Segment Start: Provided records
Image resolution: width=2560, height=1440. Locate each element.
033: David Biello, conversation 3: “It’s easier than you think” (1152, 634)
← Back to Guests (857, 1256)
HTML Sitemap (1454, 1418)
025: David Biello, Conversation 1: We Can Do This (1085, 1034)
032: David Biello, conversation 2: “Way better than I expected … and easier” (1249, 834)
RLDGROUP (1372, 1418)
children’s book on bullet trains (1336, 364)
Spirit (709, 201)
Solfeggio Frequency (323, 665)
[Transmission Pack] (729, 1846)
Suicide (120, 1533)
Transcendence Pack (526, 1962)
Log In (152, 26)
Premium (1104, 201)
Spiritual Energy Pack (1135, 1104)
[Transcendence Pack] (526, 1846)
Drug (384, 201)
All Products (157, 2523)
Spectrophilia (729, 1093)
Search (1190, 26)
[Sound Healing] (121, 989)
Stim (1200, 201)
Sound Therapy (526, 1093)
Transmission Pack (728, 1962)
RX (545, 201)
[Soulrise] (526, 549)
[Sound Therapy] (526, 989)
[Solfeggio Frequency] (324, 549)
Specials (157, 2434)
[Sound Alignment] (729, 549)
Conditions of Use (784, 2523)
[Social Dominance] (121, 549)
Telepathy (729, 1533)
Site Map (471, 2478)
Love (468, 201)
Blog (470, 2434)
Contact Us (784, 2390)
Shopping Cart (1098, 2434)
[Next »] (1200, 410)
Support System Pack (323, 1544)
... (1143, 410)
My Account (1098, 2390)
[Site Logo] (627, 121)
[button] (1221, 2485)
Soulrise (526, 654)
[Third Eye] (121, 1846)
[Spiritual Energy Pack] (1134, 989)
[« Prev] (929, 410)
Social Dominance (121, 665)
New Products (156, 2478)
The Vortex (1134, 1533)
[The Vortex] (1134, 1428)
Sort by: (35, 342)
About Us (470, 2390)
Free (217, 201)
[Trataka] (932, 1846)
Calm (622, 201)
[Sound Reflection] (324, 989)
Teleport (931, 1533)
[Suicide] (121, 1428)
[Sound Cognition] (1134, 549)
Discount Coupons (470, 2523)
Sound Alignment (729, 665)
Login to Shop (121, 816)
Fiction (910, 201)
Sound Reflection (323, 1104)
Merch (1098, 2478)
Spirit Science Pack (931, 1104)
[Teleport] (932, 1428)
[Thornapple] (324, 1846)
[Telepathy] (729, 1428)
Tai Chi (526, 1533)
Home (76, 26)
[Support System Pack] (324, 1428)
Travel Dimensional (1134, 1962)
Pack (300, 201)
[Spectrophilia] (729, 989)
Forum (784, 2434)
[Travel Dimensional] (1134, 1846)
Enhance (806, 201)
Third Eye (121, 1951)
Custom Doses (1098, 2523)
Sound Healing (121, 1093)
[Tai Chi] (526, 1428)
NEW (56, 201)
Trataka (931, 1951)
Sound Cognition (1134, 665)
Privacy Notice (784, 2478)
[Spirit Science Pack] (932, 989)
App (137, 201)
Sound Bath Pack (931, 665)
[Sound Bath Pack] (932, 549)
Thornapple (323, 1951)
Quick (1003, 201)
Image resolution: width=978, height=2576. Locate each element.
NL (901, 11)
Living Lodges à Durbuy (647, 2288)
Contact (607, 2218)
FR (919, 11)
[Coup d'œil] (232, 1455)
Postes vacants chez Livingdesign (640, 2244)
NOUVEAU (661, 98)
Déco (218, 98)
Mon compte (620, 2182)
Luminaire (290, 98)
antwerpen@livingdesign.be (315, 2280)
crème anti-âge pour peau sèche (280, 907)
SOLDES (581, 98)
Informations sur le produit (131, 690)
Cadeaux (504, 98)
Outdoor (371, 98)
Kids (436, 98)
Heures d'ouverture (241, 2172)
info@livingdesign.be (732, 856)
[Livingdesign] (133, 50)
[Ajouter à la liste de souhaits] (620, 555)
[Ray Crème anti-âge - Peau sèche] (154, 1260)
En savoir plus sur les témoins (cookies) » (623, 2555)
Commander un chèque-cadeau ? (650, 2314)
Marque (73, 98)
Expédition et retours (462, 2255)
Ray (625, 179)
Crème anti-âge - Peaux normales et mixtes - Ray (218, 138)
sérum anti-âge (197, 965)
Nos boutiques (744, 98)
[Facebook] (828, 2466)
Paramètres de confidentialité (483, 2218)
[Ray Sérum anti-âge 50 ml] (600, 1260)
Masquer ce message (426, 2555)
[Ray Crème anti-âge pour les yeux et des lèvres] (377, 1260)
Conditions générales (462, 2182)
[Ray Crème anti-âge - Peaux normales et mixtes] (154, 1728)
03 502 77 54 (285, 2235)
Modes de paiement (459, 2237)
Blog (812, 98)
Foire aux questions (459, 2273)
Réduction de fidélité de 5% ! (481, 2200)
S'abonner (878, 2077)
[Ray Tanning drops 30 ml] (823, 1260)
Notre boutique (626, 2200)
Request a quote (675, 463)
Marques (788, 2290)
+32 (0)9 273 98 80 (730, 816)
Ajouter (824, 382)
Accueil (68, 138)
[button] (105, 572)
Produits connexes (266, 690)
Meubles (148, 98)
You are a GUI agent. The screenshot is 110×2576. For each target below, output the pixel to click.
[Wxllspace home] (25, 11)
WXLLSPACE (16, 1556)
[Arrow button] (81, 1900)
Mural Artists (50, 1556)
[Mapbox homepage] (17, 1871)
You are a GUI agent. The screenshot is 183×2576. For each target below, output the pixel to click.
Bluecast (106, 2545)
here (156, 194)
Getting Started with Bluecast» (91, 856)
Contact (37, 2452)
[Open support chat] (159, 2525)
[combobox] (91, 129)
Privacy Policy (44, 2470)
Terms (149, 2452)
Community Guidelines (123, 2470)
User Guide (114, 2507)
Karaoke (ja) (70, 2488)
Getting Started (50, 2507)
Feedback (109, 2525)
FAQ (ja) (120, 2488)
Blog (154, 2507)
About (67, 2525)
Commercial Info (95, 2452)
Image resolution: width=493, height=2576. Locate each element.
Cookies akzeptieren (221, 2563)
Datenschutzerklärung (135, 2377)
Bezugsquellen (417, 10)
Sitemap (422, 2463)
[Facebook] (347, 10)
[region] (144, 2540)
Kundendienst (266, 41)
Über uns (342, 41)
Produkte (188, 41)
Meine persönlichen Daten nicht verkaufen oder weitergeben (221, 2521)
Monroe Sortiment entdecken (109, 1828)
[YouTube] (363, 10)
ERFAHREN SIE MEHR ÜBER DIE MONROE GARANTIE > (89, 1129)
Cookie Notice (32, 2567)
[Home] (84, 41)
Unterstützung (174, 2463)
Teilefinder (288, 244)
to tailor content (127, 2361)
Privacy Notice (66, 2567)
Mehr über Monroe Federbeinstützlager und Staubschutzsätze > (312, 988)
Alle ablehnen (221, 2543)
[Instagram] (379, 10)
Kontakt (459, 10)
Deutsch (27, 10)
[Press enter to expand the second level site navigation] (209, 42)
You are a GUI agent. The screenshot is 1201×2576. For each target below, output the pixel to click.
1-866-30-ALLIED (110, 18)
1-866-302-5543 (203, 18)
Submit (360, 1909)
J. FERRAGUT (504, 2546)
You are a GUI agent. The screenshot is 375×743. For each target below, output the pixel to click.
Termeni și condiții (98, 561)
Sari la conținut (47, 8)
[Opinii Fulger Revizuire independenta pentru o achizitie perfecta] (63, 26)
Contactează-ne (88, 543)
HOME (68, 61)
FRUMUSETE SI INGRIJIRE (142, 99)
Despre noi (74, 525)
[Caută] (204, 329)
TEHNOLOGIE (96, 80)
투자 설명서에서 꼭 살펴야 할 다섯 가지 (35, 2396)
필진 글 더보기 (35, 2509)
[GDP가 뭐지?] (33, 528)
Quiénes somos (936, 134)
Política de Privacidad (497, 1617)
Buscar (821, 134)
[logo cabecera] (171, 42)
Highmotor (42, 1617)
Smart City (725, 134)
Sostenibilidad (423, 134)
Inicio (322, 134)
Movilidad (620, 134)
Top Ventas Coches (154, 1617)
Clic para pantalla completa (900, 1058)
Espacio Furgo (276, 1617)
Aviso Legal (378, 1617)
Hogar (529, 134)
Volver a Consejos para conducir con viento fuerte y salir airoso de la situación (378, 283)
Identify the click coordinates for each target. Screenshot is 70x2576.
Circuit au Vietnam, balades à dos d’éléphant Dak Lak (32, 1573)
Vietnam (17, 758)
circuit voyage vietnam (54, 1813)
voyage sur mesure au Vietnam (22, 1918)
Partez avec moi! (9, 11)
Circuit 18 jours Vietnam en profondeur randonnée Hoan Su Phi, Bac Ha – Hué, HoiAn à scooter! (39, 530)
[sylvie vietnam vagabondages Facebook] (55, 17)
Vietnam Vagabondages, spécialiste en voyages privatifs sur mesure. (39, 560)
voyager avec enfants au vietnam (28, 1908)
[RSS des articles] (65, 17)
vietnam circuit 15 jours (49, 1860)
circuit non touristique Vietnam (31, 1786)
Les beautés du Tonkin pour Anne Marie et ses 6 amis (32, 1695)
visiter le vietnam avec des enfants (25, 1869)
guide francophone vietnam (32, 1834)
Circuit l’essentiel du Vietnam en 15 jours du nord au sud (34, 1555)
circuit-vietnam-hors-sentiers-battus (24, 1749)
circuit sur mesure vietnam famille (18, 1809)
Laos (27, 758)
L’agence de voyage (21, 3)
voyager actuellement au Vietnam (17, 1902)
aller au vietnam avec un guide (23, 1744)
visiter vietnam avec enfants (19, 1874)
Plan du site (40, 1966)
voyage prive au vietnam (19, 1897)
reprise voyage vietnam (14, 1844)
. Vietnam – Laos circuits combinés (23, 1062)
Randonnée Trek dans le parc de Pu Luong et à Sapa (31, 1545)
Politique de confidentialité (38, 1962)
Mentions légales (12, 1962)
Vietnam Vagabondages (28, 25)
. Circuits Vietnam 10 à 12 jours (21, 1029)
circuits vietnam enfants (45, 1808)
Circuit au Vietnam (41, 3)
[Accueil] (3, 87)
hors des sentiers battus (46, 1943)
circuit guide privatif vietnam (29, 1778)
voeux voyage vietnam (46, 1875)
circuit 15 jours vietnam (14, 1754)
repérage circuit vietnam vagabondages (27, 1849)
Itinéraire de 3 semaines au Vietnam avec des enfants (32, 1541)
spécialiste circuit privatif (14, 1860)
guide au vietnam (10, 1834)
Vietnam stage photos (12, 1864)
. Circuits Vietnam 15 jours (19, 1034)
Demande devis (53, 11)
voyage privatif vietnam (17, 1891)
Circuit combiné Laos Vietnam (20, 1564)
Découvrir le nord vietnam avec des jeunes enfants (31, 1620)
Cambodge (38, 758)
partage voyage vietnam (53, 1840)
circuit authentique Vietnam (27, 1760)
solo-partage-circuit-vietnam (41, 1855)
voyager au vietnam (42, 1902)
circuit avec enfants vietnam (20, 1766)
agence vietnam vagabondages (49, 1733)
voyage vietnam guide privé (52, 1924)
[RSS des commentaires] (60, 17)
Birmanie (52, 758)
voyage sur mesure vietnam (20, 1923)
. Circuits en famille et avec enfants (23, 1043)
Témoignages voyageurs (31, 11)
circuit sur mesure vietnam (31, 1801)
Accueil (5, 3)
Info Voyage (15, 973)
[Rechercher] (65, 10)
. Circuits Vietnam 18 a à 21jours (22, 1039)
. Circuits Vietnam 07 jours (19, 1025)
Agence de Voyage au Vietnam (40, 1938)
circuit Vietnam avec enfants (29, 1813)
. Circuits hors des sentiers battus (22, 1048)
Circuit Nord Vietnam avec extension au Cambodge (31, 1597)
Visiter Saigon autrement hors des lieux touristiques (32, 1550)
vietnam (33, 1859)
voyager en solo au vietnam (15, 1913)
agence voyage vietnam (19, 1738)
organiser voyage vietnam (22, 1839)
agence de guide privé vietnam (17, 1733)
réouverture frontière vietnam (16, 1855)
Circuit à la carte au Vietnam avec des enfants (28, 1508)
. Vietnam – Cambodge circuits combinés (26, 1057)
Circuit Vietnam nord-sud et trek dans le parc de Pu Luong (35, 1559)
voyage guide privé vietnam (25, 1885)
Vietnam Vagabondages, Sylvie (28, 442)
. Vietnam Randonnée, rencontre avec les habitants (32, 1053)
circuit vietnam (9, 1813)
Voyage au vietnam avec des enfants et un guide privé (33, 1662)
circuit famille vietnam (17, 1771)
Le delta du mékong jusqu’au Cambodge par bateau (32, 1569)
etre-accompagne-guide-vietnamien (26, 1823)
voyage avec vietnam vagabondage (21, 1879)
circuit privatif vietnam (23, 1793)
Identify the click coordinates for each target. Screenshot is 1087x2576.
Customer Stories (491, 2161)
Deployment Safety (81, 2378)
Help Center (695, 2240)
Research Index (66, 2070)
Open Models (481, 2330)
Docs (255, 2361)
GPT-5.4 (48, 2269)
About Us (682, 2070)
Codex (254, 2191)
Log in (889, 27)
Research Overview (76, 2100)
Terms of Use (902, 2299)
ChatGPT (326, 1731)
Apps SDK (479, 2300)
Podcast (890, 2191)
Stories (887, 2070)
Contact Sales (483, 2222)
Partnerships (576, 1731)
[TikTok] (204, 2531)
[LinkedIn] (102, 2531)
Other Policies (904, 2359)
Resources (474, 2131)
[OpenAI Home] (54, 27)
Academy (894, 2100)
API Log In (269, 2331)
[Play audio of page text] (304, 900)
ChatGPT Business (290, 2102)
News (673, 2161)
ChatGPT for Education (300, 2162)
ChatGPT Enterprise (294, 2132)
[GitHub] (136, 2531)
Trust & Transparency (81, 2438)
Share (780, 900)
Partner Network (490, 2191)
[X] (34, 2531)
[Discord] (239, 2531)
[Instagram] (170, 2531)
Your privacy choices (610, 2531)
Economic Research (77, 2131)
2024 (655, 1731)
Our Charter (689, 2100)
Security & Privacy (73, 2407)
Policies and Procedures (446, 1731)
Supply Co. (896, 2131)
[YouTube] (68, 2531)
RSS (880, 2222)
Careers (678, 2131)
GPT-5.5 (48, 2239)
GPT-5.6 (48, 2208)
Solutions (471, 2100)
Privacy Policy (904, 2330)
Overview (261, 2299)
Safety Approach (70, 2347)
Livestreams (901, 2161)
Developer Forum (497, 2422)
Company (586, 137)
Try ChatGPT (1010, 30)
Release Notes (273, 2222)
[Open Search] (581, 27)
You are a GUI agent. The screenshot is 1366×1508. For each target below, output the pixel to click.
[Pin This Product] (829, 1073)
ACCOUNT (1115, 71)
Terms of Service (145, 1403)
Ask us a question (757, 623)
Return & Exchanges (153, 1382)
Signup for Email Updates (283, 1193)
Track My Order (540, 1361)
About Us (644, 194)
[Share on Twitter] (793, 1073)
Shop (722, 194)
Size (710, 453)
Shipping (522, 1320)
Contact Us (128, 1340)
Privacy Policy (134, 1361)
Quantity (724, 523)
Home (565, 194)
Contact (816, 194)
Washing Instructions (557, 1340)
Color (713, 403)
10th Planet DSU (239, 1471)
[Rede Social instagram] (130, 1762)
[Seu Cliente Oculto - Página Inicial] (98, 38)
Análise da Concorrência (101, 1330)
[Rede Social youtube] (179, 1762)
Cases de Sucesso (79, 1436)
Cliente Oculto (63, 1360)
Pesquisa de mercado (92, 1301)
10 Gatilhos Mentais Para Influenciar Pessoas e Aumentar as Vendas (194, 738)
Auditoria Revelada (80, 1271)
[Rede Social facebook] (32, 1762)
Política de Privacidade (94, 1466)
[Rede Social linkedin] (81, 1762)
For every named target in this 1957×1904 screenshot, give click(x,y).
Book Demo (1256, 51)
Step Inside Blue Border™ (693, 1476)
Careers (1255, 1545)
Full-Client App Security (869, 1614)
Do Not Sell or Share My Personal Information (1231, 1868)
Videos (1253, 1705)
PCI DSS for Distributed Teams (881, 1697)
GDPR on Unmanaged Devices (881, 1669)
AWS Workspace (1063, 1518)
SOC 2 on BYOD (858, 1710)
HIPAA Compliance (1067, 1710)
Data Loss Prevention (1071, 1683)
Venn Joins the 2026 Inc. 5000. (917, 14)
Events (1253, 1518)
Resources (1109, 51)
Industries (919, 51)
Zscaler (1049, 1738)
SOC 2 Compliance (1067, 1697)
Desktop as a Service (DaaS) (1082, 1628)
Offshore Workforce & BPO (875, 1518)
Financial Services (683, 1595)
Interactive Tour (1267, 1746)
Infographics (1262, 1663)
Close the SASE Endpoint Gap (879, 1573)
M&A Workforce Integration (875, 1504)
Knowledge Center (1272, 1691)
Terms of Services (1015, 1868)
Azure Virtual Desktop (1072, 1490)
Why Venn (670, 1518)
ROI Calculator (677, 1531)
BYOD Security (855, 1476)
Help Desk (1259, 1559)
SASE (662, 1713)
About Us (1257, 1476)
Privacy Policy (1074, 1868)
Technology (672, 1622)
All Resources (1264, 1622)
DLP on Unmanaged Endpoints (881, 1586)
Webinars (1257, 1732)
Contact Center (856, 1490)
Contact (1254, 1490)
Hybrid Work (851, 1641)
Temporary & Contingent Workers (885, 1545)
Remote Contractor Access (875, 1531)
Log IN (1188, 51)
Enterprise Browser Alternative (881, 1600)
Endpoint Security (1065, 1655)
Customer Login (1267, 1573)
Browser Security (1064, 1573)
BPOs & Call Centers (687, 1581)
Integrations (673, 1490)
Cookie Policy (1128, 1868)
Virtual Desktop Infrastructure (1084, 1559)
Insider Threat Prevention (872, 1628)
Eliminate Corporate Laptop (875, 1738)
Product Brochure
Segment End: Provided records
# Problem to work on:
Reproduce exactly the first line of the listing and every line after it, through the one containing "Merch (1098, 2478)". Nothing else belongs in the output.

# Task result:
Image resolution: width=2560, height=1440. Locate each element.
033: David Biello, conversation 3: “It’s easier than you think” (1152, 634)
← Back to Guests (857, 1256)
HTML Sitemap (1454, 1418)
025: David Biello, Conversation 1: We Can Do This (1085, 1034)
032: David Biello, conversation 2: “Way better than I expected … and easier” (1249, 834)
RLDGROUP (1372, 1418)
children’s book on bullet trains (1336, 364)
Spirit (709, 201)
Solfeggio Frequency (323, 665)
[Transmission Pack] (729, 1846)
Suicide (120, 1533)
Transcendence Pack (526, 1962)
Log In (152, 26)
Premium (1104, 201)
Spiritual Energy Pack (1135, 1104)
[Transcendence Pack] (526, 1846)
Drug (384, 201)
All Products (157, 2523)
Spectrophilia (729, 1093)
Search (1190, 26)
[Sound Healing] (121, 989)
Stim (1200, 201)
Sound Therapy (526, 1093)
Transmission Pack (728, 1962)
RX (545, 201)
[Soulrise] (526, 549)
[Sound Therapy] (526, 989)
[Solfeggio Frequency] (324, 549)
Specials (157, 2434)
[Sound Alignment] (729, 549)
Conditions of Use (784, 2523)
[Social Dominance] (121, 549)
Telepathy (729, 1533)
Site Map (471, 2478)
Love (468, 201)
Blog (470, 2434)
Contact Us (784, 2390)
Shopping Cart (1098, 2434)
[Next »] (1200, 410)
Support System Pack (323, 1544)
... (1143, 410)
My Account (1098, 2390)
[Site Logo] (627, 121)
[button] (1221, 2485)
Soulrise (526, 654)
[Third Eye] (121, 1846)
[Spiritual Energy Pack] (1134, 989)
[« Prev] (929, 410)
Social Dominance (121, 665)
New Products (156, 2478)
The Vortex (1134, 1533)
[The Vortex] (1134, 1428)
Sort by: (35, 342)
About Us (470, 2390)
Free (217, 201)
[Trataka] (932, 1846)
Calm (622, 201)
[Sound Reflection] (324, 989)
Teleport (931, 1533)
[Suicide] (121, 1428)
[Sound Cognition] (1134, 549)
Discount Coupons (470, 2523)
Sound Alignment (729, 665)
Login to Shop (121, 816)
Fiction (910, 201)
Sound Reflection (323, 1104)
Merch (1098, 2478)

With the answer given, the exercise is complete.